Otra Biblia para el estudio profundo
En contraste, la Biblia conservada en la Universitat de València presenta un carácter completamente distinto.
Se trata de una obra de gran formato, dividida en dos volúmenes, pensada para el estudio reposado.
Incluye además la glosa del cardenal Hugo de Santo Caro, un comentario exegético que acompaña al texto y convierte cada página en un espacio de interpretación compleja.
Dos libros, dos formas de entender la fe
Ambos manuscritos representan dos dimensiones complementarias:
- Movimiento y acción → la Biblia portátil
- Reflexión y estudio → la Biblia universitaria
Juntas dibujan el perfil de un predicador que combinaba la acción directa con una sólida base intelectual.
Un origen medieval con historia europea
La Biblia de la Catedral fue copiada en la segunda mitad del siglo XIII, probablemente en París, dentro del modelo de biblias de bolsillo ligadas a la predicación.
Por su parte, la de la Universitat tiene un valor añadido: fue un regalo del papa Benedicto XIII a San Vicente Ferrer entre finales del siglo XIV.
Anotaciones que revelan su pensamiento
Uno de los aspectos más fascinantes se encuentra en las anotaciones marginales.

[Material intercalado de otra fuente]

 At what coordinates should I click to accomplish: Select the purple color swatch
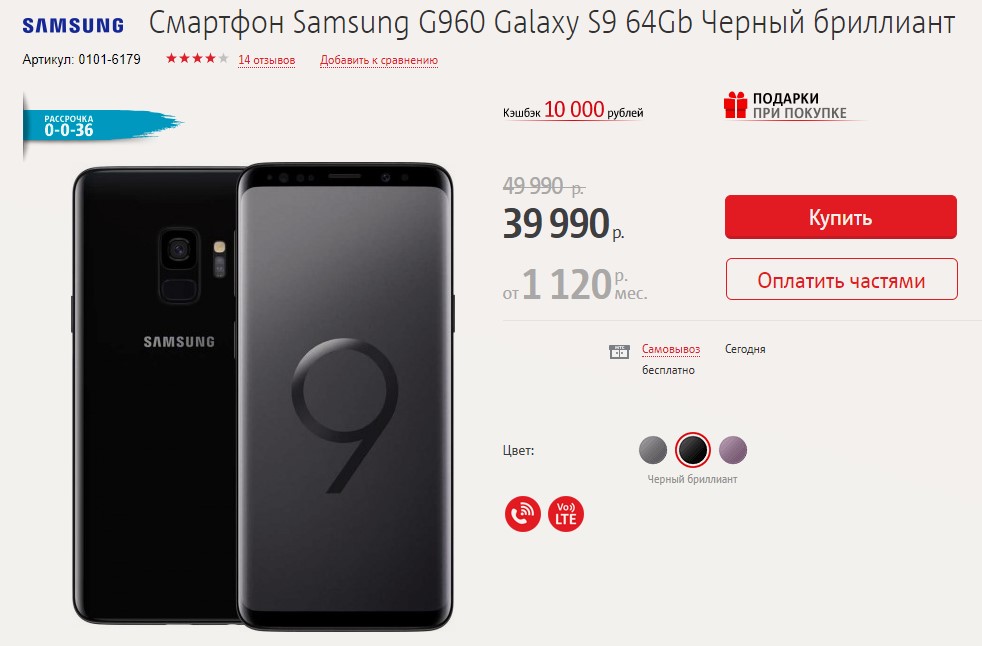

En la Biblia de la Catedral aparece una nota junto al Evangelio de Mateo que interpreta el “Reino de Dios” como “mi predicación”, una frase que sugiere una identificación directa entre el mensaje y quien lo transmite.
Un detalle que permite entender la intensidad con la que el santo vivía su misión.
Misterios aún sin resolver
A pesar de los avances en la investigación, aún existen incógnitas importantes.
No se ha podido identificar con certeza la escritura autógrafa de San Vicente Ferrer, lo que dificulta atribuir algunas anotaciones directamente a él.
Además, en la Biblia de la Universitat existen recortes antiguos en los márgenes que han eliminado textos, posiblemente anotaciones posteriores, cuyo contenido se ha perdido para siempre.
Un legado que sigue vivo en Valencia
Más allá de su valor histórico, estas dos Biblias siguen ofreciendo una conexión directa con la figura de San Vicente Ferrer.
No son solo libros antiguos: son la huella tangible de un predicador que convirtió la palabra en acción y que dejó una marca profunda en la historia de Valencia.